Quando mentire diventa patologico

Il primo che parlò di mitomania fu il dottor Ernest Dupré, agli inizi del ‘900.
Essa si identifica come una vera e propria malattia, portando il soggetto che ne è affetto a diventare un “bugiardo patologico”.
Le menzogne raccontate hanno spesso il fine di rendere se stessi e la propria vita maggiormente interessante agli occhi altrui un bugiardo patologico non vuole imbrogliare gli altri ma deformare la realtà a proprio piacimento. Ed è proprio in questo concetto che risiede il significato di mitomania: creare una realtà immaginaria cercando di imporla agli altri, e infine anche a se stessi.

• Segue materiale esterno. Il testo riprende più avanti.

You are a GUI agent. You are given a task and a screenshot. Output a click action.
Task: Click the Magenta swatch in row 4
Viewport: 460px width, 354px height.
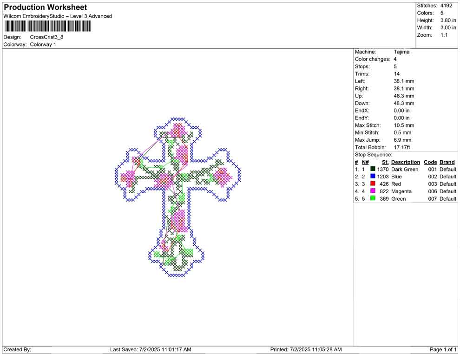[372, 191]
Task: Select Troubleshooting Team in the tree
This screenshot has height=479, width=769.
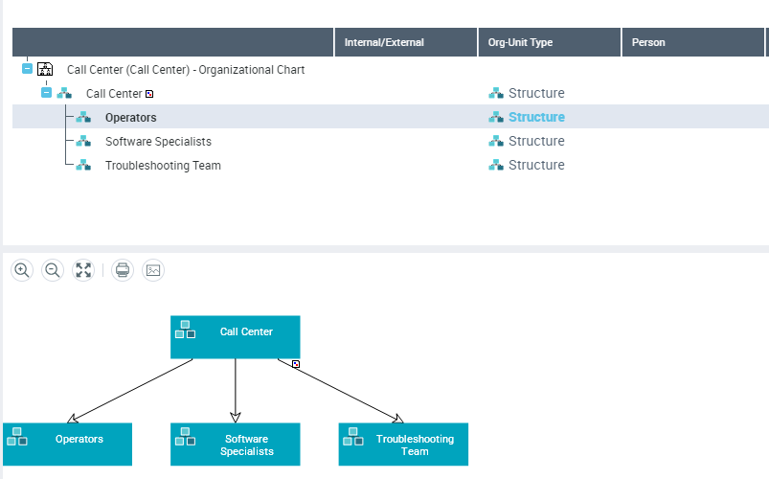Action: (163, 165)
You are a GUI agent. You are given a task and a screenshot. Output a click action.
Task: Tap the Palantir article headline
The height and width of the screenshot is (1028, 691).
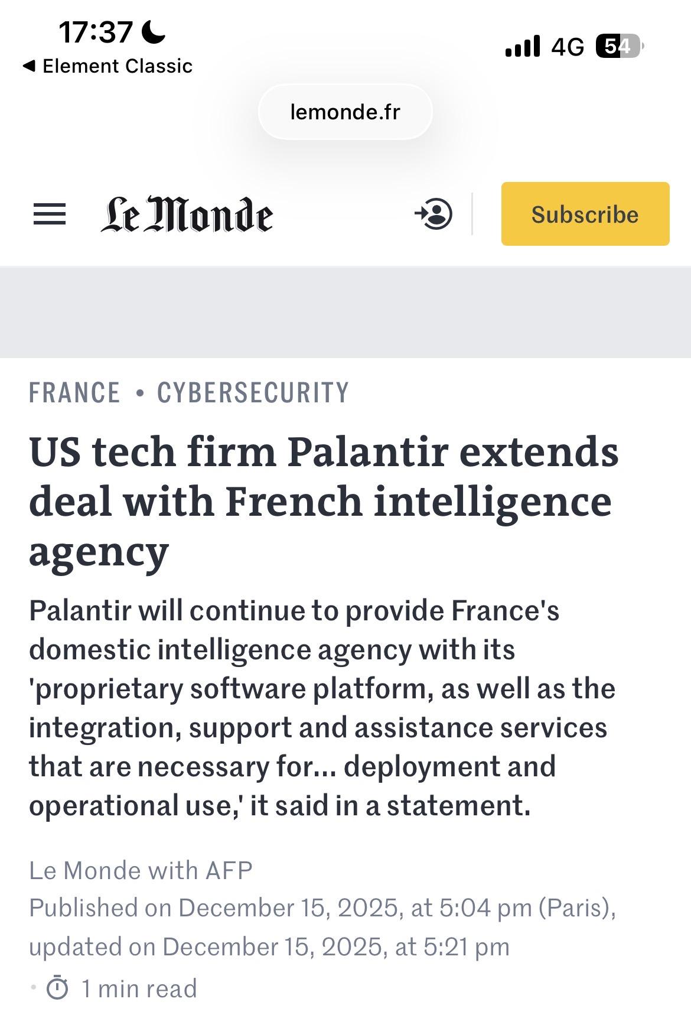pyautogui.click(x=324, y=501)
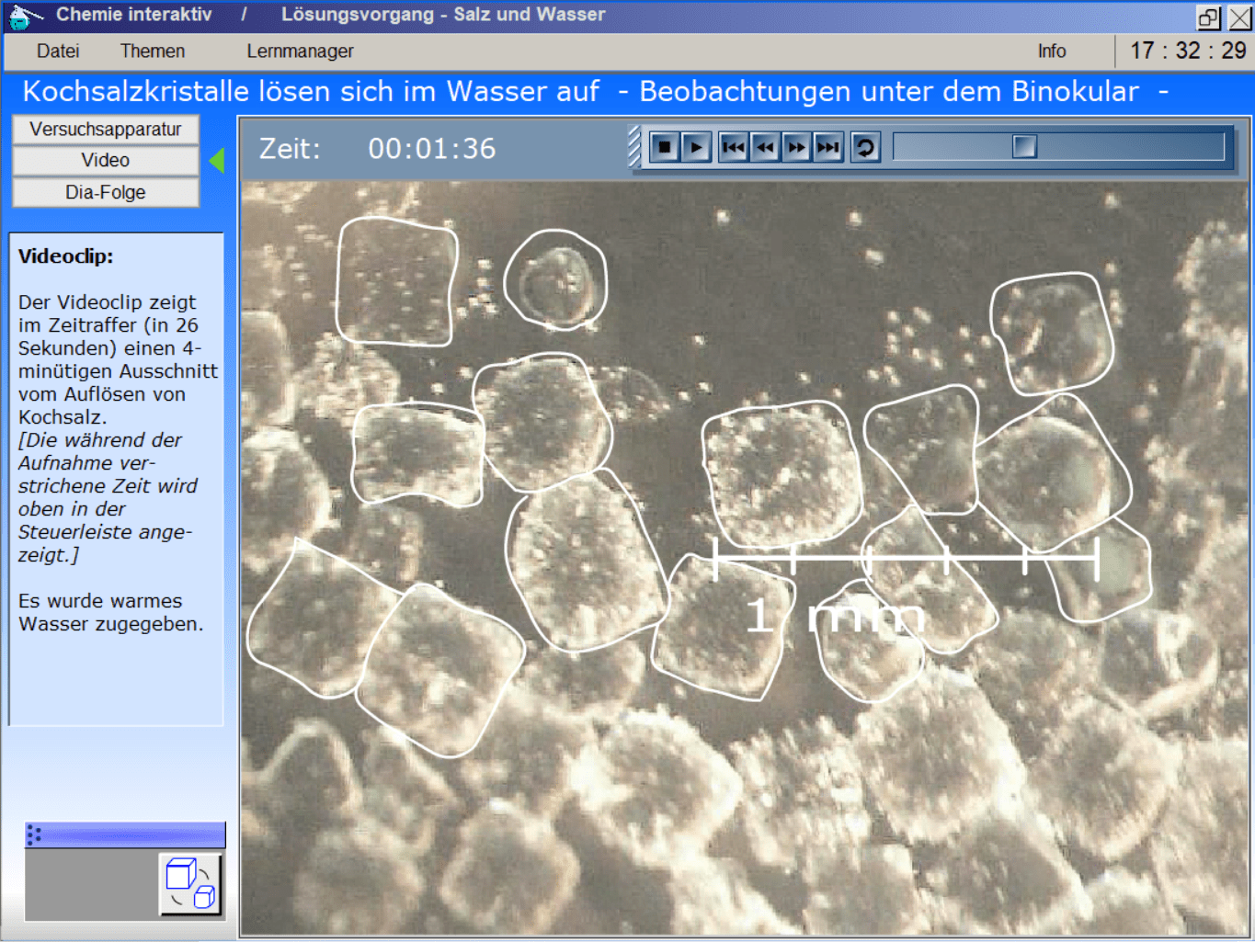Click the striped handle of the control bar
1255x942 pixels.
[x=634, y=147]
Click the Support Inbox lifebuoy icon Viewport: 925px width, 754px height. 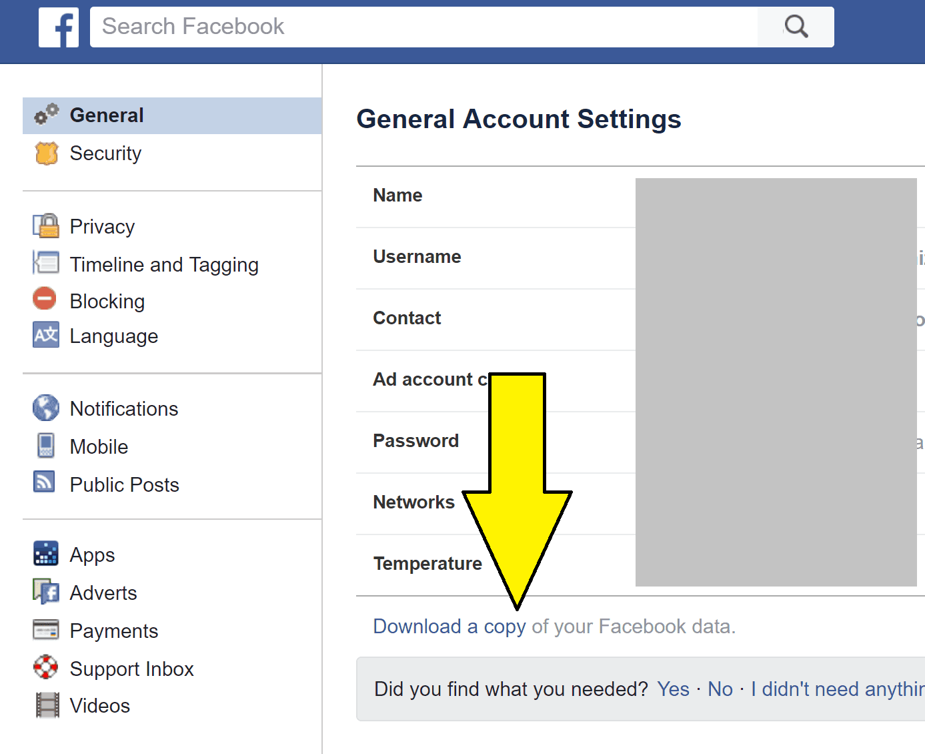46,667
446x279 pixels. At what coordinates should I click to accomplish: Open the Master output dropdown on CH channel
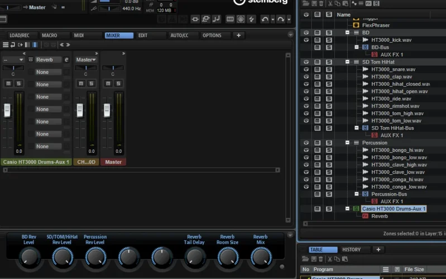tap(86, 60)
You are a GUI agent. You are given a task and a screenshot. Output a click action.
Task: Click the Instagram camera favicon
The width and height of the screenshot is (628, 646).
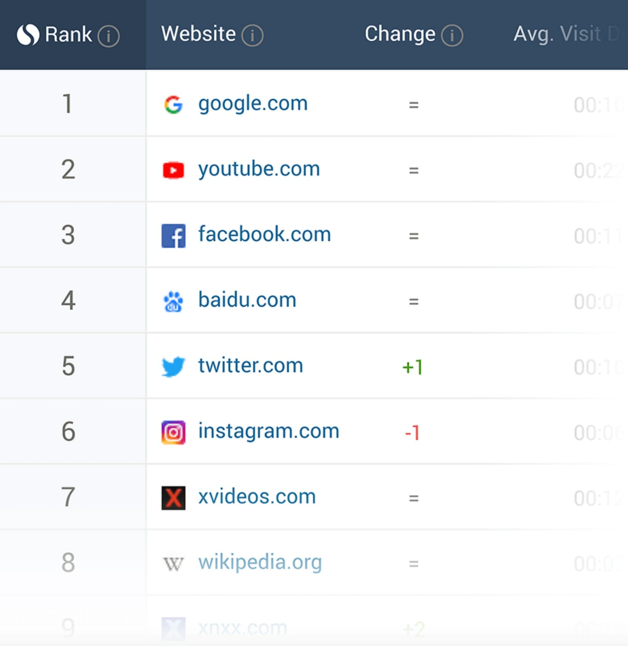click(x=173, y=433)
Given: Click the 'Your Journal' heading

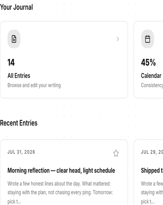Looking at the screenshot, I should coord(16,7).
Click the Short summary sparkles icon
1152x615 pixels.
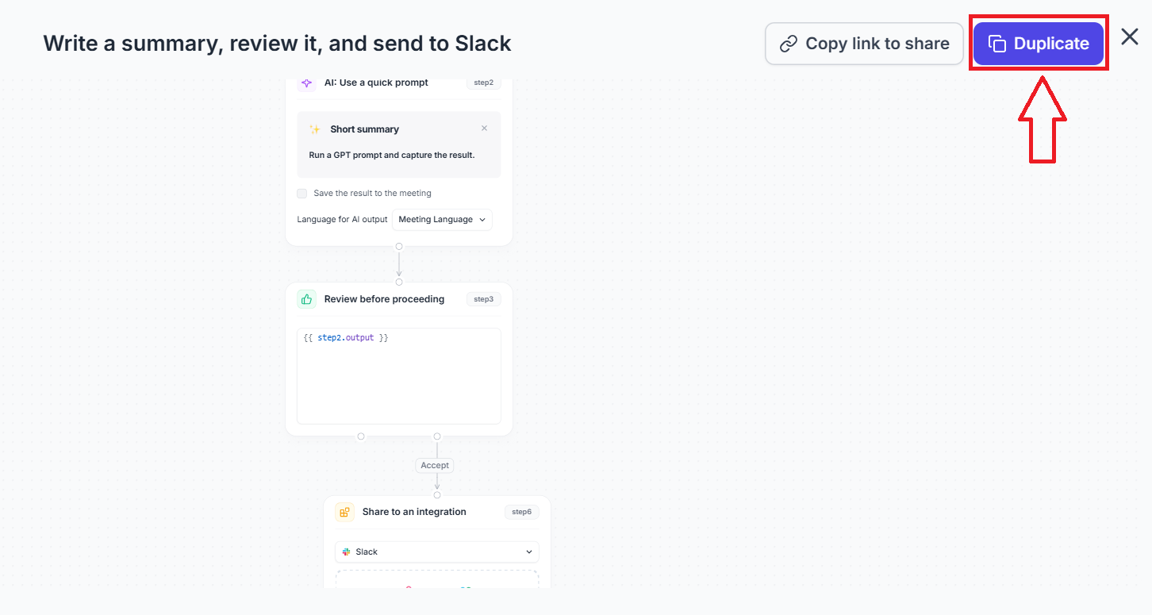315,129

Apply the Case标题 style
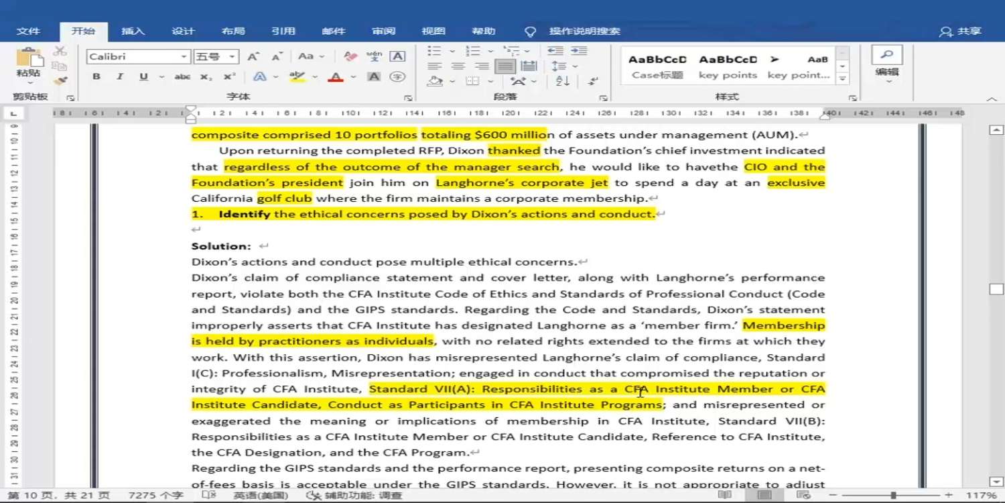click(x=657, y=66)
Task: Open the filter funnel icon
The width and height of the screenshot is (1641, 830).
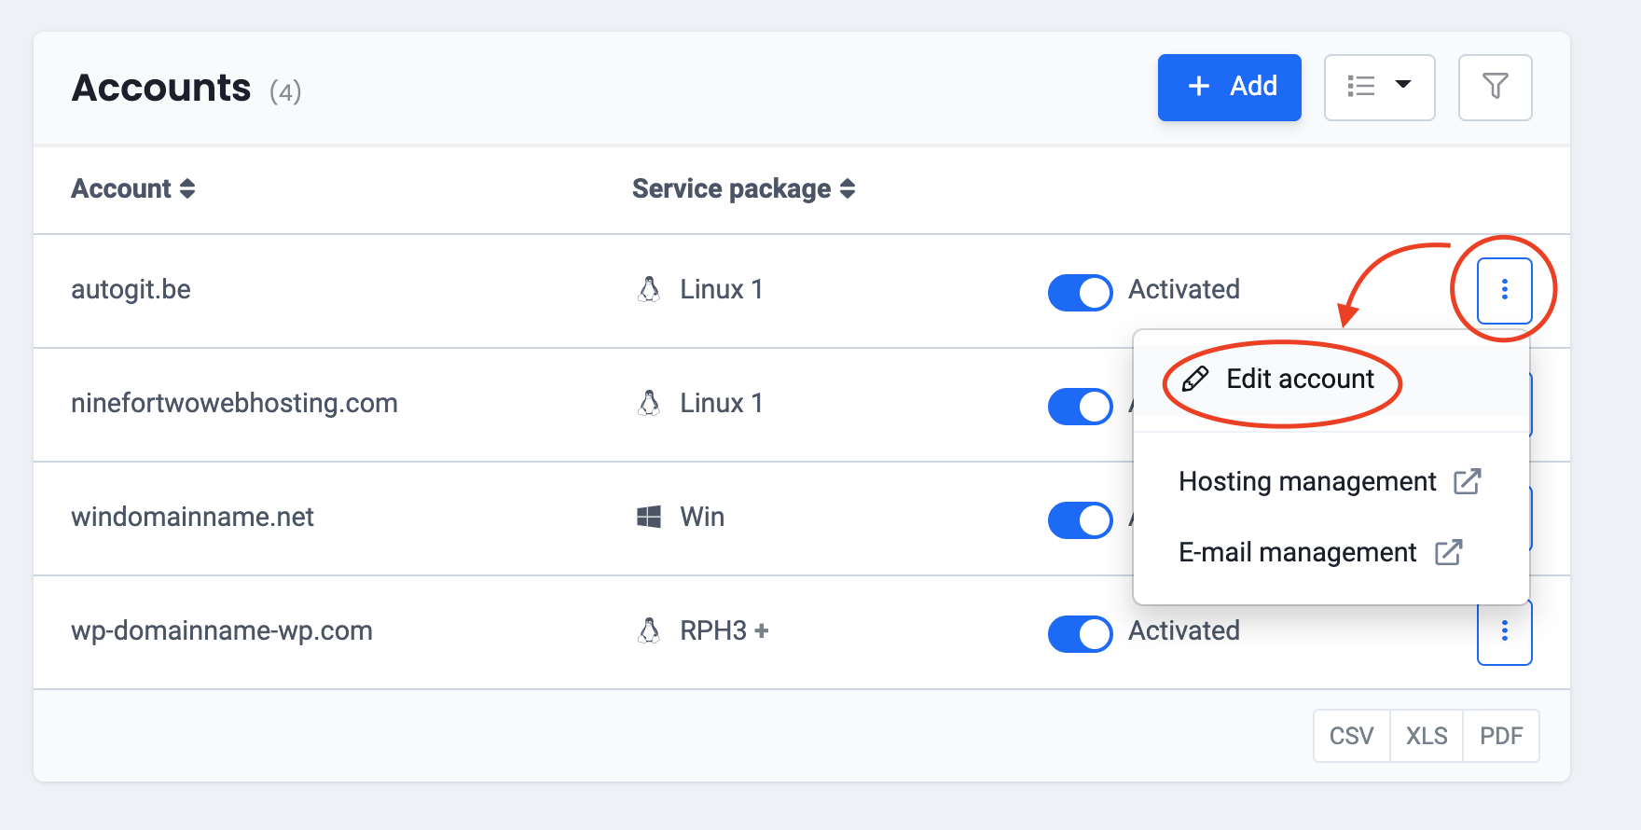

Chiunque quando mente lo fa in modo consapevole, cosciente del fatto che ciò che sta dicendo non è la realtà; ed è proprio in questo che consiste la distinzione con i bugiardi patologici. Per un mitomane la differenza tra realtà e invenzione diventa del tutto effimera. Man mano che le menzogne vengono protratte nel tempo il soggetto ne rimane intrappolato, arrivando a credere che quel che dice sia la verità; da ciò scaturisce una vera e propria dipendenza.
Le cause che portano a sviluppare questa patologia sono tuttora incerte. Alcuni psicologi ipotizzano si possa sviluppare con maggiore frequenza in persone con una bassa autostima o che hanno subito traumi nella propria vita. In quest’ultimo caso la mitomania diventa un meccanismo di difesa in grado di creare una realtà fittizia migliore di quella effettiva, e cancellare le esperienze passate negative.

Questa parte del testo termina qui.